Exercise -> Exactly as written, copy the lines of the data below from the first through the one containing "Task: Click the Magnified".

Stored items from a collection ->
- - - - -

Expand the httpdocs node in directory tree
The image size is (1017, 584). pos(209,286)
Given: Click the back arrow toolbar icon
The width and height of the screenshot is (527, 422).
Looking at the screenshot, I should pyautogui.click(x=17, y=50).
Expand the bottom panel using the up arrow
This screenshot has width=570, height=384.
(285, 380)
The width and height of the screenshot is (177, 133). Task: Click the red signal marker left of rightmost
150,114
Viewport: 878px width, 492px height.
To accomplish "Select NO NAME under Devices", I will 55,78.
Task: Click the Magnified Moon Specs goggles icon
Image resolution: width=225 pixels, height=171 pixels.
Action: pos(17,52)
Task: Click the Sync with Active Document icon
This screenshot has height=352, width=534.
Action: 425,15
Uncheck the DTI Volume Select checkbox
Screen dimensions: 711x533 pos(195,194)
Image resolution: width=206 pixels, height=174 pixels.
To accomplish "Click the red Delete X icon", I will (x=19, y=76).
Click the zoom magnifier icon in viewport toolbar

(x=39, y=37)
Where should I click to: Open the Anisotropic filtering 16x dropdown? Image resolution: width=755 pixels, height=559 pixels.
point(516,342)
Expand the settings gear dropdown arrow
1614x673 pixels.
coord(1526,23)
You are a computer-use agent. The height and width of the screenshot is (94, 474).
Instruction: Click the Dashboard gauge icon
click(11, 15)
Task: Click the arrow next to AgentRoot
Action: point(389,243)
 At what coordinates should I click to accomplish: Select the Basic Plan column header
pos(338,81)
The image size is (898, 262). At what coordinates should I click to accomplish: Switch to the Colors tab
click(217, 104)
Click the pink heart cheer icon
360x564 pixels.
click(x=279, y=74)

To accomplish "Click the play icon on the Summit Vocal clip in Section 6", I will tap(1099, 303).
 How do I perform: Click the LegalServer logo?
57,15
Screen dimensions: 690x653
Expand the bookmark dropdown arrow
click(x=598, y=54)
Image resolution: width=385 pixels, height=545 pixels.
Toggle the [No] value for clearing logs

- - - - -

Written answer ->
Expand the httpdocs node in directory tree
The image size is (1017, 584). pos(209,286)
Given: Click the back arrow toolbar icon
The width and height of the screenshot is (527, 422).
Looking at the screenshot, I should pyautogui.click(x=17, y=50).
Expand the bottom panel using the up arrow
This screenshot has width=570, height=384.
(285, 380)
The width and height of the screenshot is (177, 133). Task: Click the red signal marker left of rightmost
150,114
Viewport: 878px width, 492px height.
To accomplish "Select NO NAME under Devices", I will 55,78.
Task: Click the Magnified Moon Specs goggles icon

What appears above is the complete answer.